Ultraviolet radiation may be a key component in preventing the spread of COVID-19.
The tactical application of ultraviolet (UV) radiation to disinfect surfaces, objects, water and air has become increasingly prevalent in healthcare settings in recent years, as radiation delivery systems have become safer, more effective and easier to integrate into clinical environments.
Broadly speaking, the effects of UV rays on arresting the spread of infection have been widely known for some time; in the UK, a paper published in the Nature journal in 1877 documented the impact of sunlight on preventing the growth of microorganisms. More than a century later, with the prevention and control of infection at the forefront of healthcare policy, the focus is on the use of technology to deploy UV disinfection in a manner which is both comprehensive and safe for patients and clinical staff.
The benefits of airborne disinfection
One of the most significant advantages of deploying UV radiation in disinfection protocols is that it is non-toxic. Chemical disinfection can rely on substances which may be harmful if consumed, or even corrosive to unprotected skin – and human-led chemical disinfection and cleaning processes carry the inherent risk of contaminating surfaces and, where relevant, food preparation utensils. Excessive doses of UV light can still be harmful, but the UV technologies implemented in healthcare environments are specifically designed to minimise the risk of overexposure for staff and patients.

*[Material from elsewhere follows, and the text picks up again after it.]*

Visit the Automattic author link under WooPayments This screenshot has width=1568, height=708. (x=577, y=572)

UV light has been shown to destroy or neutralise a wide array of pathogens, bacteria, spores and fungi: in order to destroy the same range of harmful organisms through chemical means, either multiple substances must be used in order to address all potential threats, or a single high strength cleaning chemical must be deployed, with the attendant risks posed by residue and fumes. Manual chemical cleaning carries the additional potential risk of leaving surfaces damp and internal spaces humid, an atmosphere which fosters the growth of fungi and moulds. Meanwhile, the use of radiation to kill pathogens eliminates the possibility of immunity: disease pathogens which have become immune to antibacterial or antiviral treatment pose a significant challenge in the spread of healthcare-acquired infections (HAIs).

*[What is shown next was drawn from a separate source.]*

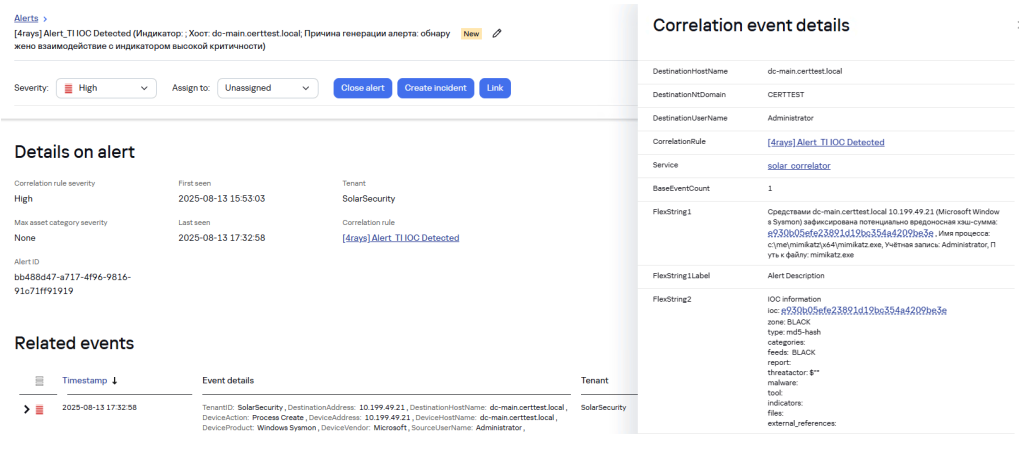1027x455 pixels.
Task: Click the sort arrow next to Timestamp
Action: [x=114, y=381]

In logistical terms, healthcare operators in settings where UV disinfection technology has been implemented have spoken positively about the ease of installation and use: once implemented, there is rarely any need to move or significantly adjust UV devices, many of which can be operated remotely. The cost of purchasing and installing the technology has dropped markedly in recent years: another boon to often overstretched healthcare services.
UV technology in operating rooms
A 2019 study published in the American Journal of Infection Control found that UV disinfection technology eliminated up to 97.7% of pathogens present in operating rooms. The study, titled ‘Assessment of focused multivector ultraviolet disinfection with shadowless delivery, using five-point multisided sampling of patient care equipment without manual-chemical disinfection’, examined the effects of a focused multivactor UV device on more than 3,000 distinct microbiological samples taken from 100 surgical cases in operating rooms at three New York hospitals.

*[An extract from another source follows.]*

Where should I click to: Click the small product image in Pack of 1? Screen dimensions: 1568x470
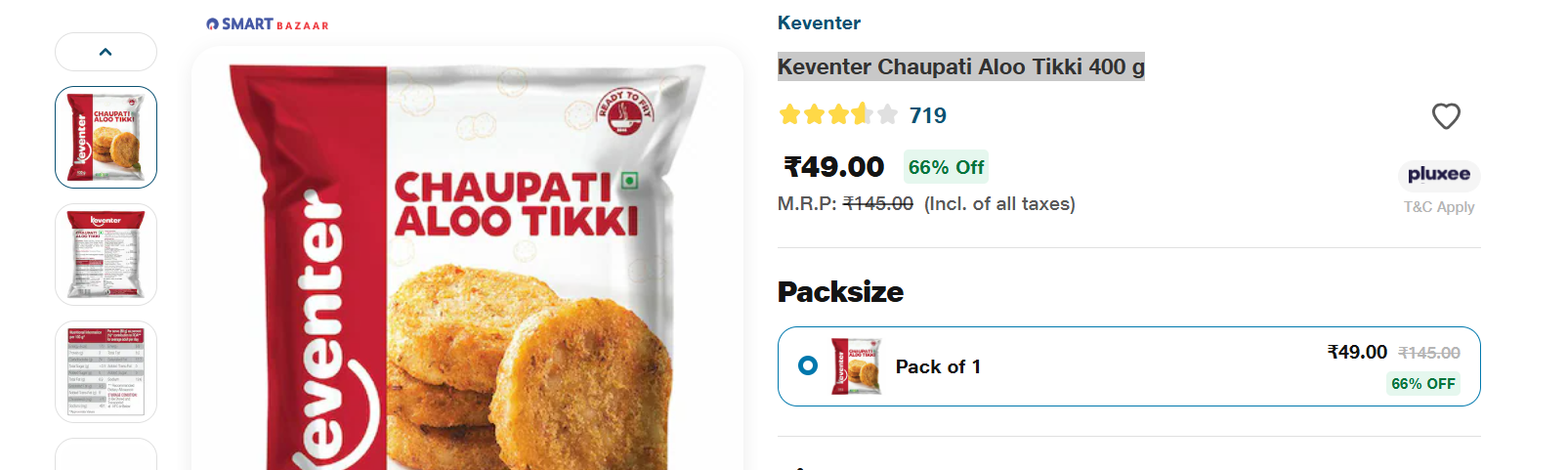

Donna Armellino, RN, DNP, vice president of infection prevention at Northwell Health and lead author of the study, commented: “Ultraviolet light technology will not replace manual cleaning and disinfection with chemicals, but it has a place in healthcare settings. This technology can optimise environmental cleanliness, resulting in decreased pathogens that could potentially cause infection.”
UVC and coronaviruses
Researchers at Columbia University Irving Medical Center in New York have found that far-UVC light, a lower wavelength form of radiation than that which is typically deployed in disinfection practices, eliminated 99% of seasonal coronaviruses while posing no risk of harm to humans. While conventional UVC radiation, with a wavelength of 254nm, is predominantly used in unoccupied spaces to minimise the hazard to health, far-UVC – which has a wavelength of 207nm to 222nm – has a significantly lower range in biological materials, meaning it is unable to penetrate the living cells in human skin or eyes in the way that standard UVC can. This in turn, the study indicates, means that far-UVC radiation could feasibly be implemented for continuous disinfection purposes in populous, occupied public spaces, such as plains, trains, shops and shopping centres, and entertainment venues.
David Brenner PhD, Higgins Professor of Radiation Biophysics at Columbia University Vagelos College of Physicians and Surgeons, Director of the Center for Radiological Research at Columbia University Irving Medical Center, and lead author of the study, said: “Based on our results, continuous airborne disinfection with far-UVC light at the current regulatory limit could greatly reduce the level of airborne virus in indoor environments occupied by people.
“Far-UVC light doesn’t really discriminate between coronavirus types, so we expected that it would kill SARS-CoV-2 in just the same way: since SARS-CoV-2 is largely spread via droplets and aerosols that are coughed and sneezed into the air, it’s important to have a tool that can safely inactivate the virus while it’s in the air, particularly while people are around. Because it’s safe to use in occupied spaces like hospitals, buses, planes, trains, train stations, schools, restaurants, offices, theatres, gyms, and anywhere that people gather indoors, far-UVC light could be used in combination with other measures, like wearing face masks and washing hands, to limit the transmission of SARS-CoV-2 and other viruses.”